- _Task description_:
The response must consist of the lines below from the one with "[Search Website] (170, 12)" through the one with "Mac Mart was", exactly as they appear and with both ends kept.
──────────
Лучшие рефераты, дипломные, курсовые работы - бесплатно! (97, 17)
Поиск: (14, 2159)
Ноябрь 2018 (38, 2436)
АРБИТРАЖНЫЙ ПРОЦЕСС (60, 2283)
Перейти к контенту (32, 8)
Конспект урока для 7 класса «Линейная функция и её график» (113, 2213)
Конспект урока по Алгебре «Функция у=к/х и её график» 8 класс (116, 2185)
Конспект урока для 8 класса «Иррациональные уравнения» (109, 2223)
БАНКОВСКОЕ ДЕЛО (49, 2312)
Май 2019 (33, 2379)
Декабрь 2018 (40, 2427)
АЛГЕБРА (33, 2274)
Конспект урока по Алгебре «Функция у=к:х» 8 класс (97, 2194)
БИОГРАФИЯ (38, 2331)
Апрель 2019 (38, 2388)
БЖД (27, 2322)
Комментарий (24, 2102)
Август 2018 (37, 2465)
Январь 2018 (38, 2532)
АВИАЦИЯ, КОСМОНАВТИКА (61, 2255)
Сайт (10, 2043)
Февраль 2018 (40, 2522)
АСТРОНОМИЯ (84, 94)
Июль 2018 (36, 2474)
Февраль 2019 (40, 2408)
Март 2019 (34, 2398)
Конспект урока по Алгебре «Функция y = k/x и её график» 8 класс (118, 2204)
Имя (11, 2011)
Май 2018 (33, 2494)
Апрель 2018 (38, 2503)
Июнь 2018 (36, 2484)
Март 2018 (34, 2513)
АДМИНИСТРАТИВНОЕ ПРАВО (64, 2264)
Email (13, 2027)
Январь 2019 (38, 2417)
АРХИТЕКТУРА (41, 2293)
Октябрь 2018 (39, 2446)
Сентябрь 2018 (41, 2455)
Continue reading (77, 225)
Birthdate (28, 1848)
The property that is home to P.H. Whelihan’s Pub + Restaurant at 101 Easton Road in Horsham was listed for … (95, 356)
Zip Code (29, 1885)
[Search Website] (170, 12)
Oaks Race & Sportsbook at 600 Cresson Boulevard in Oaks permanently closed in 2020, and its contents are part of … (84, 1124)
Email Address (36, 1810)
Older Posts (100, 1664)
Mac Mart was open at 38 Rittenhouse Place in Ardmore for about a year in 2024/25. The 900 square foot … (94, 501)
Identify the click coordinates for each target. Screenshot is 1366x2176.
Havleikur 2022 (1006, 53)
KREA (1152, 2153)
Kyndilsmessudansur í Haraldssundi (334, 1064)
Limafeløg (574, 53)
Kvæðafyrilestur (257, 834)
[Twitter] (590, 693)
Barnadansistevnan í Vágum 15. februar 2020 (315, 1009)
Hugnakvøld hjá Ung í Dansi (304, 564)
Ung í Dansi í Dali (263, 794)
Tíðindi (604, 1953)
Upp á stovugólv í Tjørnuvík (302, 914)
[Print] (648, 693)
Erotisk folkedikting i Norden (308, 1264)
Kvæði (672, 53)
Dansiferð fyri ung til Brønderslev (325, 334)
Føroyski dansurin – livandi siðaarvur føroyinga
──────────
- _Written answer_:
[Search Website] (170, 12)
Oaks Race & Sportsbook at 600 Cresson Boulevard in Oaks permanently closed in 2020, and its contents are part of … (84, 1124)
Email Address (36, 1810)
Older Posts (100, 1664)
Mac Mart was open at 38 Rittenhouse Place in Ardmore for about a year in 2024/25. The 900 square foot … (94, 501)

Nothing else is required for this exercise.